• WORK ITEM: Among the entries below, please show each line that carries the word "Choose".

• Records from a data collection:
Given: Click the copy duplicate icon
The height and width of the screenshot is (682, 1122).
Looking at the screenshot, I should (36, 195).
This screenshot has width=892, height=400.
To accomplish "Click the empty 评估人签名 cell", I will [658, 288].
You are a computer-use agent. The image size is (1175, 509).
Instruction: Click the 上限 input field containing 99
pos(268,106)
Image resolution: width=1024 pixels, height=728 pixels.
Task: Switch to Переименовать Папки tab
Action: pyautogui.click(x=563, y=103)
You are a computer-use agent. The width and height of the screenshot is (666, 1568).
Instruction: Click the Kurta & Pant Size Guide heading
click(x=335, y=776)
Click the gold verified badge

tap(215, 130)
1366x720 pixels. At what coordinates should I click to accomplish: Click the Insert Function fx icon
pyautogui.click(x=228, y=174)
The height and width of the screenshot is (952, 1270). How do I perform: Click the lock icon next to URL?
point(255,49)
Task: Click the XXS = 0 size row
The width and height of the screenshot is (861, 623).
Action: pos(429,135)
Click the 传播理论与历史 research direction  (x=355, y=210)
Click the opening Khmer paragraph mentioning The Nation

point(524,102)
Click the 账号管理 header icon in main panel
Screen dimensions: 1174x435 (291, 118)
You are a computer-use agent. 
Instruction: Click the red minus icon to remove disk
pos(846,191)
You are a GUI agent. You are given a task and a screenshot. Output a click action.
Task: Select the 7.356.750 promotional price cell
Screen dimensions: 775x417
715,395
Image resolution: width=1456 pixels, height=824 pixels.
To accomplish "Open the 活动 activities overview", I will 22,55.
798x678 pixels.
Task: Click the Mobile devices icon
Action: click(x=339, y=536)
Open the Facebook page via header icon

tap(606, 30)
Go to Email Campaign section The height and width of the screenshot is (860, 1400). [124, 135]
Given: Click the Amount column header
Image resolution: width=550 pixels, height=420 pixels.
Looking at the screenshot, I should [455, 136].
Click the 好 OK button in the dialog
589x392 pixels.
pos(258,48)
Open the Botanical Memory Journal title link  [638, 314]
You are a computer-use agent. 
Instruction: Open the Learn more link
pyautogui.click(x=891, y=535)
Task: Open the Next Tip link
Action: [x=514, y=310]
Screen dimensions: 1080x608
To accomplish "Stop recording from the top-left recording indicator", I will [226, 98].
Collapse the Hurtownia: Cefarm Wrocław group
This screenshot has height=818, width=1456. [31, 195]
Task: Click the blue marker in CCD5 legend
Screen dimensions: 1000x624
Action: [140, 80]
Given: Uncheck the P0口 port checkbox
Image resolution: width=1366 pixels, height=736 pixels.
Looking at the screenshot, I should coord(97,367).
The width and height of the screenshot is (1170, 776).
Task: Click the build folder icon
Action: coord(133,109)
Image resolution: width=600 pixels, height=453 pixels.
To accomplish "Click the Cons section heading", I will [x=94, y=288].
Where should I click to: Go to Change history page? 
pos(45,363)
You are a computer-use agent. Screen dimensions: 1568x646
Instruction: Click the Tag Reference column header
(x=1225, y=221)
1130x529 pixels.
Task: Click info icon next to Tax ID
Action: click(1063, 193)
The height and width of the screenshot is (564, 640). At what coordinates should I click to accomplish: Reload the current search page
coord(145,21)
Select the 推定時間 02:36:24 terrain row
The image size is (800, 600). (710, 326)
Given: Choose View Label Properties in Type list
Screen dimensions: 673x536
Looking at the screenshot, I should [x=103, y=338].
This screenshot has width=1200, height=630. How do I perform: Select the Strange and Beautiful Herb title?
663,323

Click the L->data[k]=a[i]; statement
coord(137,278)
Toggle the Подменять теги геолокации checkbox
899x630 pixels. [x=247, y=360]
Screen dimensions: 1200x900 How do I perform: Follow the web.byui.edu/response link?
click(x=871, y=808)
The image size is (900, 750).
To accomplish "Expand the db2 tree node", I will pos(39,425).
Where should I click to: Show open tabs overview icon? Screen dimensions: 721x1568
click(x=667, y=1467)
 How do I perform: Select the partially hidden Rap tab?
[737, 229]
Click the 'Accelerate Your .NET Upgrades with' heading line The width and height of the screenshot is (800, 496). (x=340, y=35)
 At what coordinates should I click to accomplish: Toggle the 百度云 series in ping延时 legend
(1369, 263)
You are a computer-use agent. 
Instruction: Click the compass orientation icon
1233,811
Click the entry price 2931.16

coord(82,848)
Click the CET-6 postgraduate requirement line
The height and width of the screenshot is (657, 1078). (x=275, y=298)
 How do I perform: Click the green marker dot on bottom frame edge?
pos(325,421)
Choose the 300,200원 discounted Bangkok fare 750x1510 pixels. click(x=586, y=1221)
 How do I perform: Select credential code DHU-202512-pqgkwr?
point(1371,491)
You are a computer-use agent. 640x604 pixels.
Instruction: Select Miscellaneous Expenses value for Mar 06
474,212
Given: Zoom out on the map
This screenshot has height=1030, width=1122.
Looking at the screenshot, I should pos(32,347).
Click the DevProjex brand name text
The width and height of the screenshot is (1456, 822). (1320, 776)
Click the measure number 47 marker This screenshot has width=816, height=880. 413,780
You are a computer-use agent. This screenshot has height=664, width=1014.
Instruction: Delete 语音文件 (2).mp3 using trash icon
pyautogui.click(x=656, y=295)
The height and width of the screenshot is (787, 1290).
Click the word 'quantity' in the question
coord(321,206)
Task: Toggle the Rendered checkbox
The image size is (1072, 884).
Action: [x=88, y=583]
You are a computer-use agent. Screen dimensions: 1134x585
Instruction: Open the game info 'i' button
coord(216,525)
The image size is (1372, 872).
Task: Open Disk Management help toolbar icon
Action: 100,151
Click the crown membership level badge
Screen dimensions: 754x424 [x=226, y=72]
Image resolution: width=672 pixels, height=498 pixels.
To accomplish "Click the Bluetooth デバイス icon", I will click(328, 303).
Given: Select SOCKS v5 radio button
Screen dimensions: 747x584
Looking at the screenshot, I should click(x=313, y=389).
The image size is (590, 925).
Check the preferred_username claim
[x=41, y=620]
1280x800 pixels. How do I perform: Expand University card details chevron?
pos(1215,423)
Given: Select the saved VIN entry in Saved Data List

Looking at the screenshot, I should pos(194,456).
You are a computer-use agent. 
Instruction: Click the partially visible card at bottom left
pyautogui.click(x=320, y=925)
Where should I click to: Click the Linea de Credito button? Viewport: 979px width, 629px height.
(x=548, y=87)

• ANSWER TO THIS EXERCISE:
Given: Choose View Label Properties in Type list
Choose the 300,200원 discounted Bangkok fare 750x1510 pixels. click(x=586, y=1221)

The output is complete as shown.